Requires: Git collector.

`rollback_signal` (P6 Reversibility)¶

Source: internal/score/metrics.go:RollbackSignal()

Fraction of recent commits that are reverts.

revert_commits = count of commits where Subject starts with "Revert"
total_commits = len(RecentCommits)
signal = revert_commits / total_commits

Unit: ratio (0.0–1.0). Interpretation is nuanced — some reverts are healthy (fast rollback), too many indicate instability.

Requires: Git collector.

`blast_radius_score` (P5 Aggregation)¶

Source: internal/score/metrics.go:BlastRadius()

Maximum transitive reach of any package, normalized by total package count.

blast_radius = MaxReach / PackageCount

Unit: ratio (0.0–1.0). Lower is better (no single package affects everything).

Requires: Depgraph collector (Go only in Phase 1).

Adding a New Metric¶

Add a pure function to internal/score/metrics.go:

func MyNewMetric(facts SomeFactType) model.Metric {
    return model.Metric{
        Name:      "my_new_metric",
        Value:     computedValue,
        Unit:      "unit_name",
        Principle: "P1",
    }
}

Wire it into internal/core/scheduler.go after rule evaluation:

metrics = append(metrics, score.MyNewMetric(someFacts))

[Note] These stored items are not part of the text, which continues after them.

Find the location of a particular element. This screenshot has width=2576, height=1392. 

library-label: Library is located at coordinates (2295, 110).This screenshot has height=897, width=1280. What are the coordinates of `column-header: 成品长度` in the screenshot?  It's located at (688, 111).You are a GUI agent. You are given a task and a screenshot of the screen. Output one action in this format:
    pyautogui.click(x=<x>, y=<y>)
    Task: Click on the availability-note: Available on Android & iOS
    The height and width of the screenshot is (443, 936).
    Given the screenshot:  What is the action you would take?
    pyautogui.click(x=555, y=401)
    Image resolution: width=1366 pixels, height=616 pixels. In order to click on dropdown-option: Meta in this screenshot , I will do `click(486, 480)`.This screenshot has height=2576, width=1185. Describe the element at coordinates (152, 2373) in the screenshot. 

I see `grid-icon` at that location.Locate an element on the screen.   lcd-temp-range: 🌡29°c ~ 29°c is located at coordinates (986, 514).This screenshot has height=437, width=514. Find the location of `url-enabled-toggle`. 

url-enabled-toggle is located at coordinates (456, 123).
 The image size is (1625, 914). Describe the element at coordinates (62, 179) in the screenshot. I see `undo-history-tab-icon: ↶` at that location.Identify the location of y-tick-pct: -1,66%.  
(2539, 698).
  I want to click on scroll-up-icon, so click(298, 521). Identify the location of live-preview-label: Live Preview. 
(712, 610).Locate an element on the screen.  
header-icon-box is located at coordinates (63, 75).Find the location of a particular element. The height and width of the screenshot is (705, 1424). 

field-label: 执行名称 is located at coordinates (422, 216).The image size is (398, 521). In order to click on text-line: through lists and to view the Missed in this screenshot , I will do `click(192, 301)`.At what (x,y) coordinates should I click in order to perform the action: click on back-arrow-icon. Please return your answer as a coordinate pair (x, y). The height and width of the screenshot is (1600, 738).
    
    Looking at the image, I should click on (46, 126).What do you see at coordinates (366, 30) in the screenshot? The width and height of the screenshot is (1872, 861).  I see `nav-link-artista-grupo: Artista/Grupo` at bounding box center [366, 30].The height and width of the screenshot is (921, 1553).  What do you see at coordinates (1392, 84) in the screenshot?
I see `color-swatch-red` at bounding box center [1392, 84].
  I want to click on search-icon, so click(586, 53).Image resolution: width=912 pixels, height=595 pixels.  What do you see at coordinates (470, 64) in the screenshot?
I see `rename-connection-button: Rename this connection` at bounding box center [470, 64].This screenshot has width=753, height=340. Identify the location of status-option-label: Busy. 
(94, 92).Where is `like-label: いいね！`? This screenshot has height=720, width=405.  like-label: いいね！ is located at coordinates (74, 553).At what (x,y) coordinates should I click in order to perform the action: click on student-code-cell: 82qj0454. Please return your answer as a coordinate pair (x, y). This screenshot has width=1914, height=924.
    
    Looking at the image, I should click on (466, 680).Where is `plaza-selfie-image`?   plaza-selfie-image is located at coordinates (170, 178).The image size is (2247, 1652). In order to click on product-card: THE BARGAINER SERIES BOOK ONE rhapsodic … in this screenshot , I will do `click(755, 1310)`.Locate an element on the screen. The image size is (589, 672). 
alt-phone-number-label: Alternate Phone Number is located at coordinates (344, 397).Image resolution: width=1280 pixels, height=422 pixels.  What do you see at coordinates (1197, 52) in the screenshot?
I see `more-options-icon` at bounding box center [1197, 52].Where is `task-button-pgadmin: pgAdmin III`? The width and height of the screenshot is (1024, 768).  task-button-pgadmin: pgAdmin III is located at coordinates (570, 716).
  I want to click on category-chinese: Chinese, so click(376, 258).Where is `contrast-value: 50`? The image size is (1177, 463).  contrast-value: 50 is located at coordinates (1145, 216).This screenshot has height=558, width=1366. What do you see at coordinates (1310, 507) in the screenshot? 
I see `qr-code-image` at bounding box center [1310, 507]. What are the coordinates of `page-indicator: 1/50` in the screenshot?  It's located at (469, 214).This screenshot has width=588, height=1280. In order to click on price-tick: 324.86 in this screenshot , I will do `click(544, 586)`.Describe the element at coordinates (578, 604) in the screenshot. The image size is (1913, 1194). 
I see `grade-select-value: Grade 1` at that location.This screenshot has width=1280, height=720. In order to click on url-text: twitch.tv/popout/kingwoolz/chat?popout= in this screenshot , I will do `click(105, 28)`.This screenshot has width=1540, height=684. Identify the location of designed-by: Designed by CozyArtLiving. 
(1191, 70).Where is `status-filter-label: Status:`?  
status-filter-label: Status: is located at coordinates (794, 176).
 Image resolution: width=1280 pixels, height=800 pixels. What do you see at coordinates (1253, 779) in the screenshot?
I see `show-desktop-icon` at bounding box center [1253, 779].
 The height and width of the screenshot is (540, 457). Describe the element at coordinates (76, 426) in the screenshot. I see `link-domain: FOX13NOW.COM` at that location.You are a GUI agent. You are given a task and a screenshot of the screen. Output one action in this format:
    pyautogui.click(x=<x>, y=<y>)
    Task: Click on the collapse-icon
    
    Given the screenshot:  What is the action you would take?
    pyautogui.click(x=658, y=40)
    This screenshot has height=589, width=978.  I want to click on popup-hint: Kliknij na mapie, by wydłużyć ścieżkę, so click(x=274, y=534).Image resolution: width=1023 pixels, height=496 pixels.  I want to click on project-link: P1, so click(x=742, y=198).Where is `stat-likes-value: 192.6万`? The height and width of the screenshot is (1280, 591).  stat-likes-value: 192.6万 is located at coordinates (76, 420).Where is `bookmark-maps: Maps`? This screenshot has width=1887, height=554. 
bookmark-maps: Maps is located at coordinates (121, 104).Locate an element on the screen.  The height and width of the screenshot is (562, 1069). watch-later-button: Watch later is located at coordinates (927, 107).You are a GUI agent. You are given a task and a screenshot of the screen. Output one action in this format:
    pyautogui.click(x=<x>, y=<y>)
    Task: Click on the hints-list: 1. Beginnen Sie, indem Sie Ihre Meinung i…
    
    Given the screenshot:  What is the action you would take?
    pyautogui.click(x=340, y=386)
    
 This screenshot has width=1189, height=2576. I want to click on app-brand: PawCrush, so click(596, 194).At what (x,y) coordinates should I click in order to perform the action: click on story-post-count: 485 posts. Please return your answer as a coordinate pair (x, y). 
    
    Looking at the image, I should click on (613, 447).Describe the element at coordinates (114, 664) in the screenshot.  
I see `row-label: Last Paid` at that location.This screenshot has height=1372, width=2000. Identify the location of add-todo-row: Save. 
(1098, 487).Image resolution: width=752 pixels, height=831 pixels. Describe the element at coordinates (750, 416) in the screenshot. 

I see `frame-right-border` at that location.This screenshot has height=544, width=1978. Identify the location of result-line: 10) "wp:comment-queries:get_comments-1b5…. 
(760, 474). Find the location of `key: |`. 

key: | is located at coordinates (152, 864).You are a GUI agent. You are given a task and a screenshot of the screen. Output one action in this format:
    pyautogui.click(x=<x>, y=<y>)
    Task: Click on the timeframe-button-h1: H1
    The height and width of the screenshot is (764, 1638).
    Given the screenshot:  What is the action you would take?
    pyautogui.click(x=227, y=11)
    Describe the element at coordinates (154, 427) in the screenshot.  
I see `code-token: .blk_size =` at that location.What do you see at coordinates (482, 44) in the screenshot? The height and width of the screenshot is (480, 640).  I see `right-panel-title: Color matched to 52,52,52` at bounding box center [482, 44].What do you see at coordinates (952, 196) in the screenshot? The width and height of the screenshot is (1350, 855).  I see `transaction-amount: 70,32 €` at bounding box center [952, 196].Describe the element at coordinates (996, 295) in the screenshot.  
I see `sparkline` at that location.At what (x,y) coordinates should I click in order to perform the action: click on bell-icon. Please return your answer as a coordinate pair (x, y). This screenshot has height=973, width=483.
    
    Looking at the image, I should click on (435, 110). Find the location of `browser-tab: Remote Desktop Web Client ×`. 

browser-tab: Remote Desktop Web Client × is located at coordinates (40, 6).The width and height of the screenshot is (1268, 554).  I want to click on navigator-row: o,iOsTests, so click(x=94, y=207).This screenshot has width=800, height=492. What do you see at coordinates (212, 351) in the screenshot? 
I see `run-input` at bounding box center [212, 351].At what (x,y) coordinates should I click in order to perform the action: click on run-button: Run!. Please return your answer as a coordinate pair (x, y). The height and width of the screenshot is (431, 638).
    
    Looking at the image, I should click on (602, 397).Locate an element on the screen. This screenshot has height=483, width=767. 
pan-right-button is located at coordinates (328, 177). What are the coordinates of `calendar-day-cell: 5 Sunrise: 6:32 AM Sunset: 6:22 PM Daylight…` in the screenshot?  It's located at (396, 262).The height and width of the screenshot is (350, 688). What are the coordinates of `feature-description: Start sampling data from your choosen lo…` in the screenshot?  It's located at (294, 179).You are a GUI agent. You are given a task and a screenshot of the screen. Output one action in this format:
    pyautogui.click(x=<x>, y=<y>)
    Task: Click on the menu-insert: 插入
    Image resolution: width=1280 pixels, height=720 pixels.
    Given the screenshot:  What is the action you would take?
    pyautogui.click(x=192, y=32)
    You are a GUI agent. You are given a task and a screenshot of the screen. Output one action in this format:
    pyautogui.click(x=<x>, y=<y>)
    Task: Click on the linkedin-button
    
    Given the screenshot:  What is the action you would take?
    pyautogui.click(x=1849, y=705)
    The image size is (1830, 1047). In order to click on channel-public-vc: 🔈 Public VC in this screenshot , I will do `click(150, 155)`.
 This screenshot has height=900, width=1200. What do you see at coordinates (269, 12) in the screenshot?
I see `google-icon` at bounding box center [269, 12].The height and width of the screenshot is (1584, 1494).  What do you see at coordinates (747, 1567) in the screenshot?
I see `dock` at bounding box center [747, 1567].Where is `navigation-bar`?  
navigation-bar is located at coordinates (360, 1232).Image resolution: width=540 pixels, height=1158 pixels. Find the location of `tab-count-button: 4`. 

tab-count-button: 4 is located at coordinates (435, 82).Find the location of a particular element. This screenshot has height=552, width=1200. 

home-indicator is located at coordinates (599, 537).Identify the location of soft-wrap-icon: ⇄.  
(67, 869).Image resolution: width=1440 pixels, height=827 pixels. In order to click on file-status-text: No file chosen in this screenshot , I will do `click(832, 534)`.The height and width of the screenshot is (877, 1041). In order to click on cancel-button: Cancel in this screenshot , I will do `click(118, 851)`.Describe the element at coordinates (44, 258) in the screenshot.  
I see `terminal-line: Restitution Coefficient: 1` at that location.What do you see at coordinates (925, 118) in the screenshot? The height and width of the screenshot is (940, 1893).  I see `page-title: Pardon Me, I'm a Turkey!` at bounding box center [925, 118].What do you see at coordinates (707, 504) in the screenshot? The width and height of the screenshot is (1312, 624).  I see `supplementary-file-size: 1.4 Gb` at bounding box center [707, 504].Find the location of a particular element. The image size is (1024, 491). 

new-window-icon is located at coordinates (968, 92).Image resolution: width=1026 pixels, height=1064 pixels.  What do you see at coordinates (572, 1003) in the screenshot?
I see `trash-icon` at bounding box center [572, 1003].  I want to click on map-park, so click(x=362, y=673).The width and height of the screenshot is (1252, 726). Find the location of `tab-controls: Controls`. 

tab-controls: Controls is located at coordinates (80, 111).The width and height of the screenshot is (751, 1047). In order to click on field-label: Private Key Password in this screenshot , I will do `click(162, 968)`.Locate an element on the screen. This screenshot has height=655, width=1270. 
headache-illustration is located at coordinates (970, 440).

Add property-based tests in internal/score/metrics_test.go:
Assert value is within expected bounds
Assert determinism (same input → same output)
Test edge cases (empty input, single element, etc.)
Update schemas/output.schema.json if the metric name is new (additive change — no version bump needed).

Evidence Factor¶

Each rule's contribution to the score is weighted by its evidence_strength:

Evidence Strength	Factor
`strong`	1.0
`medium`	0.85
`sampled`	0.8
`weak`	0.7

The formula for a passing rule's contribution:

contribution = passed × weight × evidence_factor

This means that a passing strong-evidence rule contributes its full weight, while a passing weak-evidence rule contributes only 70%. The factor applies symmetrically to penalties: a weak-evidence rule that fires also contributes a reduced penalty. The net effect is that strong-evidence rules dominate the score, which is intentional.

Severity Class Pass Rates (`by_severity_class`)¶

The output includes pass rates broken down by severity tier:

Field	Meaning
`critical_pass_rate`	Fraction of critical-severity rules that produced no findings
`error_pass_rate`	Fraction of error-severity rules that produced no findings
`warn_pass_rate`	Fraction of warn-severity rules that produced no findings
`info_pass_rate`	Fraction of info-severity rules that produced no findings

error_pass_rate is the primary quality signal. Contracts and CI gates should check it before the overall score. A repo can have a high overall score while failing critical rules if it has many passing info rules — by_severity_class makes this visible.

JSON Output Shape¶

{
  "schema_version": "1.1.0",
  "scores": {
    "overall": 92.5,
    "by_principle": {
      "P1": 100.0,
      "P2": 85.0,
      "P4": 90.0,
      "P7": 95.0
    },
    "by_severity_class": {
      "critical_pass_rate": 1.0,
      "error_pass_rate": 0.95,
      "warn_pass_rate": 0.88,
      "info_pass_rate": 1.0
    }
  },
  "metrics": [
    {"name": "context_span_p50", "value": 3.0, "unit": "files", "principle": "P1"},
    {"name": "invariant_coverage", "value": 0.9, "unit": "ratio", "principle": "P4"}
  ],
  "findings": [...],
  "rules_evaluated": 27
}

Scores are rounded to one decimal in output; internal math uses float64.